Benedict Jacka: Alex Verus 04: Der Wächter von London

Es ist schon eine Krux mit der Vergangenheit – insbesondere dann, wenn es sich um die eigene Historie handelt. Fehler, die man als junger Mensch machte holen einen früher oder später immer ein. Sei es, dass man in der Retrospektive sieht, wie anders das Leben hätte verlaufen können, wenn man nicht wie getan agiert hätte, oder auch auf durchaus drastischere Art. Letzteres muss Alex Verus, Magiermeister und mit der Seher-Gabe ausgestattet schmerzhaft feststellen, als ihn seine lang zurückliegende Lehrzeit einholt.

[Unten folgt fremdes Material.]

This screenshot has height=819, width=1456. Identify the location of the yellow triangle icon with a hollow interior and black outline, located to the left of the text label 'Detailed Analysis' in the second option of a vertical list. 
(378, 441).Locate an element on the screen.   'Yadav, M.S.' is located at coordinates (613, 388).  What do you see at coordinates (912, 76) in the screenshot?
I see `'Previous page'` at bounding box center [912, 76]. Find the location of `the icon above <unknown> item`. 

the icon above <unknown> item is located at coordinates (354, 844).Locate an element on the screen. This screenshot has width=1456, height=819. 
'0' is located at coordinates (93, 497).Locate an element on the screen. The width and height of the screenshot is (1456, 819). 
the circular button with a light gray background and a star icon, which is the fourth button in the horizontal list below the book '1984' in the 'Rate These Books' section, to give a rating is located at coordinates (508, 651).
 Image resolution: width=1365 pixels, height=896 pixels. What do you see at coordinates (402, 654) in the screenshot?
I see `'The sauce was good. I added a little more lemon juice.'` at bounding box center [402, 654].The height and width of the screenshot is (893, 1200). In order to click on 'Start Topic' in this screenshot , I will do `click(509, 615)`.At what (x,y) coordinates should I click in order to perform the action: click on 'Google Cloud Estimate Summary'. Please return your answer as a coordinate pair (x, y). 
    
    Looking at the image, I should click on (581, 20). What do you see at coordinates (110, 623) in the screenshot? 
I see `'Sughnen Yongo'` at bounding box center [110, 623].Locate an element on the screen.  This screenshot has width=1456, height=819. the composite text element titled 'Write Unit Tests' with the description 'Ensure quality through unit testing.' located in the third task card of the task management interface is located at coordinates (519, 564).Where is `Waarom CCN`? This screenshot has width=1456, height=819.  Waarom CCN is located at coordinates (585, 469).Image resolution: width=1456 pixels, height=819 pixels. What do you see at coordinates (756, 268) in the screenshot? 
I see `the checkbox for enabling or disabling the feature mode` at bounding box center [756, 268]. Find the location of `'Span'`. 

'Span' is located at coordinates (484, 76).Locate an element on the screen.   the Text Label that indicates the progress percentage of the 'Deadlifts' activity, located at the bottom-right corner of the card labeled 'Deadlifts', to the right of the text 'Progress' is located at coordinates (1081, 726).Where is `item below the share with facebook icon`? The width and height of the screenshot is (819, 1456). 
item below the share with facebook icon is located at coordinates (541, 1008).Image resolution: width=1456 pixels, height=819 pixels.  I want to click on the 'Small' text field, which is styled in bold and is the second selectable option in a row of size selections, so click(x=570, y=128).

Einst, fast ein Jahrzehnt ist es her, hatte er sich als Adept einem Schwarzmagier angeschlossen und während seiner Ausbildung Dinge getan, auf die er alles andere als stolz ist. Eine junge Frau, ein Teenager wurde grausam gefoltert, missbraucht und letztlich geopfert – und er hat seine Kommilitonen im Dienst seines Meisters zu dem Opfer geführt. Nun ist der Bruder auf Vendetta aus – und er hat sich Hilfe der magischen Art mitgebracht. Eine ganze Gruppe magisch Begabter heftet sich auf Alex´ Spuren und bringen dazu noch seine wenigen Freunde in Gefahr. Das kann, das muss und das wird Alex Verus sich nicht gefallen lassen – wenn nur dieses lästige Gewissen in seinem Hinterkopf nicht wäre. Doch wie lautet der alte weise Spruch? Nur ein toter Feind ist ein guter Feind – und so macht sich Alex auf, im Kampf dringend benötigte Hilfe zu suchen – ob diese nur freiwillig offeriert wird, oder man sie sich ergaunern muss, das sei einmal dahingestellt …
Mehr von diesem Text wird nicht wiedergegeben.